WORK INSTRUCTIONS » Reproduce every one of the following items word for word, keeping each line in its original order.

PROVIDED DATA »
»»

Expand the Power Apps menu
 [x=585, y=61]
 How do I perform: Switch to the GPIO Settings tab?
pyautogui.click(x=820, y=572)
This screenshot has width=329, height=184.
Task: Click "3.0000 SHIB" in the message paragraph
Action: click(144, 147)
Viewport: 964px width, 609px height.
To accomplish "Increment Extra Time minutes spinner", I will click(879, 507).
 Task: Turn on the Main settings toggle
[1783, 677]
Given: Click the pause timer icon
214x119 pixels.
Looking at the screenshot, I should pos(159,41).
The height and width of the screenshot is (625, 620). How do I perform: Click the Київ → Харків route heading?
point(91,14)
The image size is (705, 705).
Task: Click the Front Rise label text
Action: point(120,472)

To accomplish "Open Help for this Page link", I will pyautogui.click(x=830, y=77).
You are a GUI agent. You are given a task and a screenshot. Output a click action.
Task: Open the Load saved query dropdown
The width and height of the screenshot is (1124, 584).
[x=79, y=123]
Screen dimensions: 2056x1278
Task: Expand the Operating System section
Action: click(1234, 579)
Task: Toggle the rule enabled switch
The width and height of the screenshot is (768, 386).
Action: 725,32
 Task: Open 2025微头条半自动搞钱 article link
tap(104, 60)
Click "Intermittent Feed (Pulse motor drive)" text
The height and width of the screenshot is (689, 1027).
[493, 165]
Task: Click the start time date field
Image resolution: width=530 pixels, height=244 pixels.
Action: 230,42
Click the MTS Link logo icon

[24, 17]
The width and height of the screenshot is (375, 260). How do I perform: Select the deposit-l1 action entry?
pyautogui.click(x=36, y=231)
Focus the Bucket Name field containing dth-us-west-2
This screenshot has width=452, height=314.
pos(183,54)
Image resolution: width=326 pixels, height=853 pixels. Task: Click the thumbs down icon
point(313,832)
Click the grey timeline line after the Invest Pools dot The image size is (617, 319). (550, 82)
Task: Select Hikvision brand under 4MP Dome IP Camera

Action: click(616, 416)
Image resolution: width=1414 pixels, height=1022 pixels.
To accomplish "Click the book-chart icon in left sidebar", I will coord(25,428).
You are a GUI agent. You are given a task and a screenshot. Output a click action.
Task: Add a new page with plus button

««

SOLUTION »
Expand the Power Apps menu
 [x=585, y=61]
 How do I perform: Switch to the GPIO Settings tab?
pyautogui.click(x=820, y=572)
This screenshot has width=329, height=184.
Task: Click "3.0000 SHIB" in the message paragraph
Action: click(144, 147)
Viewport: 964px width, 609px height.
To accomplish "Increment Extra Time minutes spinner", I will click(879, 507).
 Task: Turn on the Main settings toggle
[1783, 677]
Given: Click the pause timer icon
214x119 pixels.
Looking at the screenshot, I should pos(159,41).
The height and width of the screenshot is (625, 620). How do I perform: Click the Київ → Харків route heading?
point(91,14)
The image size is (705, 705).
Task: Click the Front Rise label text
Action: point(120,472)

To accomplish "Open Help for this Page link", I will pyautogui.click(x=830, y=77).
You are a GUI agent. You are given a task and a screenshot. Output a click action.
Task: Open the Load saved query dropdown
The width and height of the screenshot is (1124, 584).
[x=79, y=123]
Screen dimensions: 2056x1278
Task: Expand the Operating System section
Action: click(1234, 579)
Task: Toggle the rule enabled switch
The width and height of the screenshot is (768, 386).
Action: 725,32
 Task: Open 2025微头条半自动搞钱 article link
tap(104, 60)
Click "Intermittent Feed (Pulse motor drive)" text
The height and width of the screenshot is (689, 1027).
[493, 165]
Task: Click the start time date field
Image resolution: width=530 pixels, height=244 pixels.
Action: 230,42
Click the MTS Link logo icon

[24, 17]
The width and height of the screenshot is (375, 260). How do I perform: Select the deposit-l1 action entry?
pyautogui.click(x=36, y=231)
Focus the Bucket Name field containing dth-us-west-2
This screenshot has width=452, height=314.
pos(183,54)
Image resolution: width=326 pixels, height=853 pixels. Task: Click the thumbs down icon
point(313,832)
Click the grey timeline line after the Invest Pools dot The image size is (617, 319). (550, 82)
Task: Select Hikvision brand under 4MP Dome IP Camera

Action: click(616, 416)
Image resolution: width=1414 pixels, height=1022 pixels.
To accomplish "Click the book-chart icon in left sidebar", I will coord(25,428).
You are a GUI agent. You are given a task and a screenshot. Output a click action.
Task: Add a new page with plus button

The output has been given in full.